Вторак вышел, услышал со спины:

– В следующий раз за водой отправлю.

– Замётано, – покачал головой в беззвучном смехе.

Во дворе, на завалинке под забором, в тенёчке сидел хмурый Жмых, смотрел исподлобья на приближающегося волхва. Вторак подошёл к калитке, протянул руку, застыл, вспоминая, куда открывается, услышал тихий свист. Обернулся к парню:

– Чего?

– Подь. Садись.

Вторак не стал торопить Жмыха, и так видно, что слова даются ему с трудом.

– Ну, в общем, это. Не верь ты ему.

– Ты о чём, о Змее?

– Да чего там Змей! – вспылил детина, – Змей он, да и… Змей с ним. Он этого Змея в каждой вороне видит, всё о своём проклятии толкует. Я про подкидыша.

– Так ты не подкидыш?

Жмых понурился, сжал губы.

– Подкидыш. Только не таборный. Не таборный, понятно?

– А чего такое? Вон, кузнец ваш – таборник. Чего ты стесняешься? Да и не похож ты на них. Разве только… – волхв посмотрел на курчавые волосы парня.

– Чего?

– Нет, ничего. Совсем не похож.

Глава четвёртая

Странные они, кряжицкие. Все люди от одного корня вышли, а эти словно гордятся своей мастью. Ну, к примеру, Жмых – таборник. И что? Таборники и сами уже начали забывать, почему покинули земли Раджина, какой завет выполняют. А вслед за ними уже и другие народы считают вечных скитальцев, сеятелей жизни и ремёсел изгоями, нечистой кровью. Скольким таким вот горбачам они линию рода спасли? Сколько девок таборных осталось в деревнях и весях, выправляя внутрисемейную кровь? Сколько ремёсел перенесли они по всему свету? Не для себя, для всех людей!

А сейчас?

Не ровен час, на таборников вообще охоту откроют, тогда жди настоящей беды – не останется на земле сеятелей, некому будет густеющую кровь разбавить, грязь вычистить, научить новому, перенести опыт.

И со Змеем этим тоже не всё понятно. Допустим, видел Горбач. Это что же значит? Гарагараахат начал торопиться, потерял осторожность? Что же вынуждает его везде быть лично? И что у него идёт не так, если раньше он умело пресекал все слухи о Змее, а теперь даже почти не таится? Нет никаких сомнений – если Змей существует, то это его, колдуна Змей. Больше никому такого зверя не приручить. Да и сера… примета для колдуна ненадёжная, а всё таки, всё таки…

Сам не заметил, как оказался у Восточных ворот. Подивился Змеевой сотне на городской стене, поднялся по лесенке, подошёл к ближайшему воину.
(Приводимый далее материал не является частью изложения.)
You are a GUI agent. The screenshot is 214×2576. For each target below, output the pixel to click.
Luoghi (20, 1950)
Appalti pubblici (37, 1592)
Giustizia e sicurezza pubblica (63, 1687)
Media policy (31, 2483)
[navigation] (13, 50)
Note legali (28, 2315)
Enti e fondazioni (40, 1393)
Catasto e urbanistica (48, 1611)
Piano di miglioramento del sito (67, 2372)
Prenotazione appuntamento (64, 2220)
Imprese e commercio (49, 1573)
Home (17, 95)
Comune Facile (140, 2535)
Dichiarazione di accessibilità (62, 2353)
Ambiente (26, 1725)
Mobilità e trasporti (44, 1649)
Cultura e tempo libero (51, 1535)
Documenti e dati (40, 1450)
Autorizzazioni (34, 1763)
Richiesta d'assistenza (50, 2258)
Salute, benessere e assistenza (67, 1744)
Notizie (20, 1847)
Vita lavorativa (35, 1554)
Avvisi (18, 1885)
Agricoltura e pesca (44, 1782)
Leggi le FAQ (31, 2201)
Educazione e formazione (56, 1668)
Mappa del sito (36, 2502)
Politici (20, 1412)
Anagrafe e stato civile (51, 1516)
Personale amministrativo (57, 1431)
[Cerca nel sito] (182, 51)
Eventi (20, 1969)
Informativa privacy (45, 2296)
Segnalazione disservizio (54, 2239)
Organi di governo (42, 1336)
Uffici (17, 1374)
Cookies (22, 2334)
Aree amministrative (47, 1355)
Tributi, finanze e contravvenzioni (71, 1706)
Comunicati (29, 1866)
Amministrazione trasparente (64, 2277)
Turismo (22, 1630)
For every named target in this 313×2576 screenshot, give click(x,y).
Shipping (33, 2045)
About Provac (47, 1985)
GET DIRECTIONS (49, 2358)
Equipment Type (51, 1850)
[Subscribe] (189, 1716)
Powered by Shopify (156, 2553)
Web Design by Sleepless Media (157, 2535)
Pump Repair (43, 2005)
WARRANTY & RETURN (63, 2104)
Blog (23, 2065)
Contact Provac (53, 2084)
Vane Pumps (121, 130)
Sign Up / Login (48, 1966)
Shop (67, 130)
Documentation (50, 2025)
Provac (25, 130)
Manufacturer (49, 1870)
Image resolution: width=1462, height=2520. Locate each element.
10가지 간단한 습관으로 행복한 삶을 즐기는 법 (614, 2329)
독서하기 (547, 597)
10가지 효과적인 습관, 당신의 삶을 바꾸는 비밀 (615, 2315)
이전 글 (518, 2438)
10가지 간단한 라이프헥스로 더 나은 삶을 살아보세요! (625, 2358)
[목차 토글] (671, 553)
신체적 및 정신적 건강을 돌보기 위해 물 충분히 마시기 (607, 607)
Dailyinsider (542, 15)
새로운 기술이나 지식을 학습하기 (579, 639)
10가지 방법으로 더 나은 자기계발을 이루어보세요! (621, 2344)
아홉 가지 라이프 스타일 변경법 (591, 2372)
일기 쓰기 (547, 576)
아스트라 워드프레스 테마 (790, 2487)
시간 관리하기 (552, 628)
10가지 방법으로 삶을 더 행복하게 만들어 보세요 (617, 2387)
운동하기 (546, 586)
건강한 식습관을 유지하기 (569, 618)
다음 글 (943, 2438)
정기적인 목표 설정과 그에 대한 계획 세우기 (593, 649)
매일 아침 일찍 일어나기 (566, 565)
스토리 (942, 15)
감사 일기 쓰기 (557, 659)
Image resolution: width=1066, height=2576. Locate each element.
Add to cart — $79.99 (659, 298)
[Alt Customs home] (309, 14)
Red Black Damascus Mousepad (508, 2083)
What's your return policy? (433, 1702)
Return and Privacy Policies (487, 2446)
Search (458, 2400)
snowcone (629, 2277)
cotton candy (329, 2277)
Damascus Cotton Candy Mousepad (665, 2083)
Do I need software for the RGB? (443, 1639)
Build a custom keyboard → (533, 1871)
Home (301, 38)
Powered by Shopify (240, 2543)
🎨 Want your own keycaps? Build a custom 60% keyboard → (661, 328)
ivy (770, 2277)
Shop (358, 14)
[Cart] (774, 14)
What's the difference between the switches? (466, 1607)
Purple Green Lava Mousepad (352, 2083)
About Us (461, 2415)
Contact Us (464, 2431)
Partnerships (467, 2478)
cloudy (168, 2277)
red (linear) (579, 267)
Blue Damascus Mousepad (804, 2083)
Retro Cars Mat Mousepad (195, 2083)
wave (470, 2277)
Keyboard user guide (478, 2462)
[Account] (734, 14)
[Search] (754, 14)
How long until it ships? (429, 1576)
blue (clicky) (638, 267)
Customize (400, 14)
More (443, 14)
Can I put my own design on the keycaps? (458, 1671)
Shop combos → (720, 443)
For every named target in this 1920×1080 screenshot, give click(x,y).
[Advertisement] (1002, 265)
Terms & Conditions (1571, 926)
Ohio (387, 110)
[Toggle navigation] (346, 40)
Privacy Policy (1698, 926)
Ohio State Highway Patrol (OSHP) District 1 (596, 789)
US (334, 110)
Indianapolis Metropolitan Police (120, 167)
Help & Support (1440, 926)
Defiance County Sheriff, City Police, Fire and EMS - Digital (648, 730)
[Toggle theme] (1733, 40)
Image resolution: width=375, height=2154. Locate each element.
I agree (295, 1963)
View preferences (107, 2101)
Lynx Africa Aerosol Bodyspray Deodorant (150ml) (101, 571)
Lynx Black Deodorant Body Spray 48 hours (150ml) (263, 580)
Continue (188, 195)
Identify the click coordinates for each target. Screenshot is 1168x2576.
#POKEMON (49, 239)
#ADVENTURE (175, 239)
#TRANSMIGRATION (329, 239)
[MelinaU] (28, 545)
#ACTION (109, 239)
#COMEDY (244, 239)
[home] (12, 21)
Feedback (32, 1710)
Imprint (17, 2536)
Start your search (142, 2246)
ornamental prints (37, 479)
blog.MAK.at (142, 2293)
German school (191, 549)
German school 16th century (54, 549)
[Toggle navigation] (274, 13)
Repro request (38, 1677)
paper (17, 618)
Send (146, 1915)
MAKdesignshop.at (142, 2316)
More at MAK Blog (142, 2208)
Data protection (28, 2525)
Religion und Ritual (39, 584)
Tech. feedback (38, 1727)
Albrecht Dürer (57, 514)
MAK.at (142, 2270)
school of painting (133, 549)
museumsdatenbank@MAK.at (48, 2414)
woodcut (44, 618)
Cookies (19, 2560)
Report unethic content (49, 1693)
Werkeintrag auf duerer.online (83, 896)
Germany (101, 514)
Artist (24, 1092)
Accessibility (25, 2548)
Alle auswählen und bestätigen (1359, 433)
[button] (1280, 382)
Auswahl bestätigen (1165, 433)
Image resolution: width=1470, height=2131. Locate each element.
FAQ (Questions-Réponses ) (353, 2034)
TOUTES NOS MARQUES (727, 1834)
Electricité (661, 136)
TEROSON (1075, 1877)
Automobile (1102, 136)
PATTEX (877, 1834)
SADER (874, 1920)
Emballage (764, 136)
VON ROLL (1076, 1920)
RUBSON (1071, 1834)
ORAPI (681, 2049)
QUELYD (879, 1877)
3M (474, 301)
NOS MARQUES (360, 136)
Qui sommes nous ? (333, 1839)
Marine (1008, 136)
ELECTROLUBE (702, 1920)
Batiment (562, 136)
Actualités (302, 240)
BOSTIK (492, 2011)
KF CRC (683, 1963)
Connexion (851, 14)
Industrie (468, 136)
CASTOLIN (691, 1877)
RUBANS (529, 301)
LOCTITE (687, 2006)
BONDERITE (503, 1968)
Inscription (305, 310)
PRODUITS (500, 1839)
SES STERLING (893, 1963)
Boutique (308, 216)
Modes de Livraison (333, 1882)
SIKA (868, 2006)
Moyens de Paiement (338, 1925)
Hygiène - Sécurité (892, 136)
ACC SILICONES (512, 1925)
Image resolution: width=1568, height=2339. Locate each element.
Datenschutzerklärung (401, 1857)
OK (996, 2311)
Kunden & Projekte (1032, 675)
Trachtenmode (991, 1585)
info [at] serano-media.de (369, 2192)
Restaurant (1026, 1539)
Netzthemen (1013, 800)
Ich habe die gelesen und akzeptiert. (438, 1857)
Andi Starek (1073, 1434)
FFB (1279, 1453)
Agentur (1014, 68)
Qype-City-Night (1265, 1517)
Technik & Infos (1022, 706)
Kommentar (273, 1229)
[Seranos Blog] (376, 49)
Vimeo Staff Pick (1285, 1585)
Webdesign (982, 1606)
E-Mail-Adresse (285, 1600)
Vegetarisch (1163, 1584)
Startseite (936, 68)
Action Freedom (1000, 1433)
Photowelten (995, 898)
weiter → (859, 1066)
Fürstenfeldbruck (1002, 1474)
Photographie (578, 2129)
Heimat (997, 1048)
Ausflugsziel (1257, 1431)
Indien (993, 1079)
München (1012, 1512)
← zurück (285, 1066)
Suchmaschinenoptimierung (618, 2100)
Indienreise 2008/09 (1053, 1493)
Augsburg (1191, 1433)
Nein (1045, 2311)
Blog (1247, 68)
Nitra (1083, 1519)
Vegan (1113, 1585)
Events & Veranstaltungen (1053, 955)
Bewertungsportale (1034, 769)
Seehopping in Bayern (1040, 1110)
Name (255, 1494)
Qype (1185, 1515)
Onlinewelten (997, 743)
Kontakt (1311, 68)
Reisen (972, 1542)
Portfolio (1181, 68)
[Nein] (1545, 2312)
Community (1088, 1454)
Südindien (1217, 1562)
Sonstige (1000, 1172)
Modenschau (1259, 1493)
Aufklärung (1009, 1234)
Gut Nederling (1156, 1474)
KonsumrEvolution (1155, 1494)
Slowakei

– Снова кого-то встречаете? Что за почёт?

Змеев воин чуть повернул голову, бледное лицо бесстрастно, чёрные глаза пронзительно сверкнули, но промолчал, лишь чуть присвистнул. Немой, что ли?

– Что такое? – раздалось из-за спины. Вторак обернулся. На него не мигая смотрел Змеев десятник. Такой же бледный весь в чёрном, за спиной костяные рукояти мечей. Только чуть повыше воина. Вторак пожал плечами:

– Да вот. Спросил, кого ожидаете, что всей сотней на стену высыпали.

– Такое правило. К приезду сотника. Мы должны быть на стенах.

– Сотник уже возвращается? Так быстро? В Меттлерштадте охота с неделю длится.

– Иные порядки. Дичья много. Подготовки не нужно.

Странно как говорит. Длинные предложения ему не даются что ли?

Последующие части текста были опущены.